Research on Optimized Allocation of University English Hybrid Teaching Resources under Cloud Computing Environment
Online veröffentlicht: 04. Okt. 2024
Eingereicht: 05. Mai 2024
Akzeptiert: 27. Aug. 2024
DOI: https://doi.org/10.2478/amns-2024-2654
Schlüsselwörter
© 2024 Yan Sun., published by Sciendo
This work is licensed under the Creative Commons Attribution 4.0 International License.

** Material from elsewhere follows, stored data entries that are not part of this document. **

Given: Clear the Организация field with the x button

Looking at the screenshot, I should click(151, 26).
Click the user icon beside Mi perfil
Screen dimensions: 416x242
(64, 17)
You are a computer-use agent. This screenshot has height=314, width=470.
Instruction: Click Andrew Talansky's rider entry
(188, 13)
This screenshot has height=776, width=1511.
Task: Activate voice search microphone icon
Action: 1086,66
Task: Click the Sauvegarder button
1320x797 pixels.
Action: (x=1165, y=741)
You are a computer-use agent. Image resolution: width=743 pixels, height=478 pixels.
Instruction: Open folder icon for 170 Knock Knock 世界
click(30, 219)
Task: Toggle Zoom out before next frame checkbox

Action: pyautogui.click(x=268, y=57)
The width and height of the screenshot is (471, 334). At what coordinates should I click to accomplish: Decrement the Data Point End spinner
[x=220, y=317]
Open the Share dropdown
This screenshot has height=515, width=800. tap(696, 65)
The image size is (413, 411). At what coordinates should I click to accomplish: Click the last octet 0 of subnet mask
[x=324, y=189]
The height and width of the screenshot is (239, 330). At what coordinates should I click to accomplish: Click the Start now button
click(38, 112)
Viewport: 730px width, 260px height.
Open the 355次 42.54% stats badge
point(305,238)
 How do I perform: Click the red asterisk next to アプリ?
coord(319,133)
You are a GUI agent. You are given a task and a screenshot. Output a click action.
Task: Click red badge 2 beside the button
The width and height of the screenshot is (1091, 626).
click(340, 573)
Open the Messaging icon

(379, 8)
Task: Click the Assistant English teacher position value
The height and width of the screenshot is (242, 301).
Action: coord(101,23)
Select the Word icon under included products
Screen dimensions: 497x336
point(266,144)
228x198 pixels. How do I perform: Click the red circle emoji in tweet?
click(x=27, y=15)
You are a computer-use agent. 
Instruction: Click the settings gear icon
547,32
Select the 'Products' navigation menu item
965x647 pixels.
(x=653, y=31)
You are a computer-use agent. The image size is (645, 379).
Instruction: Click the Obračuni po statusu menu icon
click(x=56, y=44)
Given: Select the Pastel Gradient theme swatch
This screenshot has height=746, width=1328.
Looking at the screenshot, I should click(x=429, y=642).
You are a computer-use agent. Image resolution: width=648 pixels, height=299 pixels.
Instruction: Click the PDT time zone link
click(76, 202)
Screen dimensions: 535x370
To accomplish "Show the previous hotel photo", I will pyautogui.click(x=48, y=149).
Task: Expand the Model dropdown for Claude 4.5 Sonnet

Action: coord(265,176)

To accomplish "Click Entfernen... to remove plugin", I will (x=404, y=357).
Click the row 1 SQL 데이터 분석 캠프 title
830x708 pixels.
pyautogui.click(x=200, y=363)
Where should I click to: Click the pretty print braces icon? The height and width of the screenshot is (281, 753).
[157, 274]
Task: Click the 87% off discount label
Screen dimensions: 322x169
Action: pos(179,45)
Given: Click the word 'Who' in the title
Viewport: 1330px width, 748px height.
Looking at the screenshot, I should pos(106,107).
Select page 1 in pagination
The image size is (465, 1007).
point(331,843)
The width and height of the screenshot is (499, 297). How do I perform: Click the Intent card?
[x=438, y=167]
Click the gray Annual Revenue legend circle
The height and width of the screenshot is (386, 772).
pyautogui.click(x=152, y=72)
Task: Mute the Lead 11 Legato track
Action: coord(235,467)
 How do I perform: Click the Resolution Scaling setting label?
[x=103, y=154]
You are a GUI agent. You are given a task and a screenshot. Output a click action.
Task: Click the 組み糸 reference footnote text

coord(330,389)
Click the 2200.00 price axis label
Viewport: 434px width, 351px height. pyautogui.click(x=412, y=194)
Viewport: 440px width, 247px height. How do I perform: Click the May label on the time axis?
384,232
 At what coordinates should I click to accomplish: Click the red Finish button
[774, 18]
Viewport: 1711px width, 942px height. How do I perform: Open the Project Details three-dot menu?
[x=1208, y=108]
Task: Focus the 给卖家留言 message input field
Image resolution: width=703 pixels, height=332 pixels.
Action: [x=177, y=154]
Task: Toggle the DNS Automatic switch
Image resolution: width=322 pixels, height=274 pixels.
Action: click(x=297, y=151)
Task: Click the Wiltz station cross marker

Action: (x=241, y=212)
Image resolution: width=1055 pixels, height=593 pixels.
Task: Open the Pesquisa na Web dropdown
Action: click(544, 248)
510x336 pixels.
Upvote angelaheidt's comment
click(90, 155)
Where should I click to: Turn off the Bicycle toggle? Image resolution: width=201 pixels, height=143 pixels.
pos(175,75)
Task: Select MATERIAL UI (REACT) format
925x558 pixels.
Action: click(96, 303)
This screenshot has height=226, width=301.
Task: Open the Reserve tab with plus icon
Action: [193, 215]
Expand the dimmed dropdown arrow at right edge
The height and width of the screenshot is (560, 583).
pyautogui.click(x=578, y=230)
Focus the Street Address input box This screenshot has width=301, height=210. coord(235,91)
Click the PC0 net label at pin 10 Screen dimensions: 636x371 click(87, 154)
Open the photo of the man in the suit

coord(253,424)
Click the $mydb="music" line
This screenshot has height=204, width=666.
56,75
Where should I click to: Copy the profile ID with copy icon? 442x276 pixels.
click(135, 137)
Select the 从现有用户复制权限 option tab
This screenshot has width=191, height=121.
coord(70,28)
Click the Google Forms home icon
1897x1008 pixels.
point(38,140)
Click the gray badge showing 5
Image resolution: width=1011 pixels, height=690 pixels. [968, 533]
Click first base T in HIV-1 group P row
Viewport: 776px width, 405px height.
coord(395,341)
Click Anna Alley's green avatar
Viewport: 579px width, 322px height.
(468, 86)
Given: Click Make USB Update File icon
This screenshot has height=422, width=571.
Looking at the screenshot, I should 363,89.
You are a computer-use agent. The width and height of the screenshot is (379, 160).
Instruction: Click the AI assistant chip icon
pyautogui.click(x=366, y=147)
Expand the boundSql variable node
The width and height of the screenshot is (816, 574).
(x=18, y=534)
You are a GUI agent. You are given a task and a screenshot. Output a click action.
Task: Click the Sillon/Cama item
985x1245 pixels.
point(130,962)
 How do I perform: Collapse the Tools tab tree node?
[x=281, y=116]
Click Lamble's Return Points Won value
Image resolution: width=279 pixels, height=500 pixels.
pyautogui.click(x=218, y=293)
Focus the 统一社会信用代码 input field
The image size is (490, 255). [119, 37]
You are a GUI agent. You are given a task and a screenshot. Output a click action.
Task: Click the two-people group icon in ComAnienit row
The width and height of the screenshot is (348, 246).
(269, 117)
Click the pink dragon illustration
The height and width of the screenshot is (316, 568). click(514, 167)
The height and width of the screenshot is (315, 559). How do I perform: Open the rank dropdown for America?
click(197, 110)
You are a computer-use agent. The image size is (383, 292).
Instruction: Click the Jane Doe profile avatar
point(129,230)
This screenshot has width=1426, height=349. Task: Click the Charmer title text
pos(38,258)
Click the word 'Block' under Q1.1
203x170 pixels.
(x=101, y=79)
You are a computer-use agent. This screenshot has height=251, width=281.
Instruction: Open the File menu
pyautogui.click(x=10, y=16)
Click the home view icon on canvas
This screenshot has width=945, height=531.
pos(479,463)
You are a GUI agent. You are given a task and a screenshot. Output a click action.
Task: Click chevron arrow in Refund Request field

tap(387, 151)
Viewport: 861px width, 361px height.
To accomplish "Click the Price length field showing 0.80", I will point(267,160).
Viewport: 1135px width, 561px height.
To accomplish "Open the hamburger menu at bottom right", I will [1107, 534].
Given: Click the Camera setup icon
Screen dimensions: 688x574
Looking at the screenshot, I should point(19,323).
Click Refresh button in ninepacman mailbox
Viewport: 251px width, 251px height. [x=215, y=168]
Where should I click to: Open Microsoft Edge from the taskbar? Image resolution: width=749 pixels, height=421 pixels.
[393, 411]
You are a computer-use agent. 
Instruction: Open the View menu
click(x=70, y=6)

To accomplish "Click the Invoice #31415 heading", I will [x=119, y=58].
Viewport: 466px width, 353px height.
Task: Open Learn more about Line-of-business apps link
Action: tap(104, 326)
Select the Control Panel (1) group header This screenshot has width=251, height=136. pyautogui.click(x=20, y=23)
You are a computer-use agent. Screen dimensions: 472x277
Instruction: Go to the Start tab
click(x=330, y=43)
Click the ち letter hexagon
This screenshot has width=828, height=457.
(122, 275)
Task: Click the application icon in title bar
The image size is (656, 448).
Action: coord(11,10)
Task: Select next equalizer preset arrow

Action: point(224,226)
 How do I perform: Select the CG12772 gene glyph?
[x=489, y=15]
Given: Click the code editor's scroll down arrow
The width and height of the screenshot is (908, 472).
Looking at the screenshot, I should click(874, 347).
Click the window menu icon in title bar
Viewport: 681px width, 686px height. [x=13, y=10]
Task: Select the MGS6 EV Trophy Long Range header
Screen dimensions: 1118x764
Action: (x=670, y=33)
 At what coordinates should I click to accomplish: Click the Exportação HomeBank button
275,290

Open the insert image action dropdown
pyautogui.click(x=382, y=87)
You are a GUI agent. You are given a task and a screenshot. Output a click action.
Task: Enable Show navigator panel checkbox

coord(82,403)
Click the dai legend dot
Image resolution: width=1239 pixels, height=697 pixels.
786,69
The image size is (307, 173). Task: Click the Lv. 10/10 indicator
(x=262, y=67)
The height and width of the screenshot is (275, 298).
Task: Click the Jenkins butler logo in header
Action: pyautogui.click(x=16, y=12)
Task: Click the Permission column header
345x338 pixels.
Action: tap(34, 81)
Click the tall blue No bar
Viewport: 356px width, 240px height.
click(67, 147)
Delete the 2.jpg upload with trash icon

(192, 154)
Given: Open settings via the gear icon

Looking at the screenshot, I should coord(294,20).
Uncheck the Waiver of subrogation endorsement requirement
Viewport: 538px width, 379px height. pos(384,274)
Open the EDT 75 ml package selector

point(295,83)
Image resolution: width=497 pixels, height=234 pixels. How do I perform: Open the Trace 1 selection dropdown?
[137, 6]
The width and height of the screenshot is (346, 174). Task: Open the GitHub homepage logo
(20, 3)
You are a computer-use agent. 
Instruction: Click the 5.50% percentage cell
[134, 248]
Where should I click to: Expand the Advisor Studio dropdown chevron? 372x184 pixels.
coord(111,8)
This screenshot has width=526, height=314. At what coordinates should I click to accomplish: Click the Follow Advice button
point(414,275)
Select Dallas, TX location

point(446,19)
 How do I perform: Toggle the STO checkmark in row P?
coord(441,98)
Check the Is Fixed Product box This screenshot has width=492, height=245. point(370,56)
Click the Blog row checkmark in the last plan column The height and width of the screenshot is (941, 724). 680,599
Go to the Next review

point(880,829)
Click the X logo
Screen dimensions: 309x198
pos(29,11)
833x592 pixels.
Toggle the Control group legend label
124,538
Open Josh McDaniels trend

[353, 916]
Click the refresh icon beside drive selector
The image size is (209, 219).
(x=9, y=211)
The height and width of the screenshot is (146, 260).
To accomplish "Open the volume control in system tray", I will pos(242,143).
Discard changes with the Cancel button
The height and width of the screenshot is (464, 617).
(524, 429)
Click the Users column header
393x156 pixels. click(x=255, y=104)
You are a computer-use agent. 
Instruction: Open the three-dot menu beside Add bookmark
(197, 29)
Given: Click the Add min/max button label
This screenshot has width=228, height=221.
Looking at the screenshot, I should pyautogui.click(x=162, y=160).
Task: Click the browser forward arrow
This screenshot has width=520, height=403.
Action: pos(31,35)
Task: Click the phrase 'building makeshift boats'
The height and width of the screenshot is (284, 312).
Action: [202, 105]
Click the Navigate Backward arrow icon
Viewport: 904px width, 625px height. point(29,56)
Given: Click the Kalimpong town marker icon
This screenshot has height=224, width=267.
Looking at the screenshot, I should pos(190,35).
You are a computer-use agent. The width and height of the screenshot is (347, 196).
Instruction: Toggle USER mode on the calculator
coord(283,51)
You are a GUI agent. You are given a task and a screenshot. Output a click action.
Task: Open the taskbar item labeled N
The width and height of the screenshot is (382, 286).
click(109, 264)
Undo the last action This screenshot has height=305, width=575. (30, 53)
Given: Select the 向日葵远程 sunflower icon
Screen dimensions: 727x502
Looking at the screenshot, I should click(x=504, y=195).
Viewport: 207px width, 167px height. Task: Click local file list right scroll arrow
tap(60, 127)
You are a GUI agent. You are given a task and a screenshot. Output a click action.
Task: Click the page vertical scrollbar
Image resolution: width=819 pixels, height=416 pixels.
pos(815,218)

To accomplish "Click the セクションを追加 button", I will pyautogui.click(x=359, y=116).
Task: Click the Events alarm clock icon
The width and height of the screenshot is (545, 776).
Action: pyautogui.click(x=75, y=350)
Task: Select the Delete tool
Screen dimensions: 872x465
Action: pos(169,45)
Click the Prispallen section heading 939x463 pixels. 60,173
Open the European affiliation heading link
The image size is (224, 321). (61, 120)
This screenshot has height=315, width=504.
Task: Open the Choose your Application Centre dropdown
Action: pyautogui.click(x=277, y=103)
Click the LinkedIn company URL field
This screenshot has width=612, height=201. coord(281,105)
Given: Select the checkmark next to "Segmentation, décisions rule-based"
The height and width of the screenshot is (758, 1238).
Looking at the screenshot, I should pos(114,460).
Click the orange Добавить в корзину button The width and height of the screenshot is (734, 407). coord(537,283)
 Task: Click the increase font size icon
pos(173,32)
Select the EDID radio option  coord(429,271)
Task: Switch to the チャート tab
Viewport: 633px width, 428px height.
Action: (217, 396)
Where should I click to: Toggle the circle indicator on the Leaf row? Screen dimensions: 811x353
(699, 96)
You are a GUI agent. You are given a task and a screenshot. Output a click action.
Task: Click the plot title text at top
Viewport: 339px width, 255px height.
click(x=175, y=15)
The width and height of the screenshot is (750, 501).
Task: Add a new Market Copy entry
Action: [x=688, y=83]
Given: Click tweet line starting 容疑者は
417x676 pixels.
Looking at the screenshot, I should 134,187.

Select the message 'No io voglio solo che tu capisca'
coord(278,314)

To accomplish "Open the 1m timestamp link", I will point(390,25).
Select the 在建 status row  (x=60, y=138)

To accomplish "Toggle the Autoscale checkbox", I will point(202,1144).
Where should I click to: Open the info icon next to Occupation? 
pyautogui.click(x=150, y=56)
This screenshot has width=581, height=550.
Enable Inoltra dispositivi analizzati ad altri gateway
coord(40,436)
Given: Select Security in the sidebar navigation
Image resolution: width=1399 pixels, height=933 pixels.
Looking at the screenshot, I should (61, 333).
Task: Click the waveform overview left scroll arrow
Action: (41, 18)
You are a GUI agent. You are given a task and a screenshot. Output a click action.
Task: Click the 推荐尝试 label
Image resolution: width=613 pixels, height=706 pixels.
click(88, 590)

Driven by the informationization of education, a large number of educational resources have been developed, which usually exist in the form of data, and the situation of “data explosion” has challenged the storage and retrieval capabilities of the hybrid teaching resource platform in universities. In this paper, we construct a hybrid teaching resource platform for university English in the cloud computing environment and introduce the improved bat algorithm using dynamic inertia weights and Gaussian perturbation terms into the teaching resource platform to optimize the process of English teaching resource allocation. The experimental results of the benchmark performance test show that the teaching resource platform has no abnormalities, such as program execution failure in the process of processing files, indicating that the stability of the teaching resource platform is good. The analysis of its application effect shows that the indicators of resource allocation are optimized after the teaching resource allocation experiment, and the variability among college English classes decreases. The English learning effectiveness of students in the experimental classes assisted by the teaching resource platform is significantly better than that of students in the control classes (P=0.001<0.05). This paper lays a foundation for improving the informatization of university English teaching and provides a reference basis for improving students’ English learning effectiveness.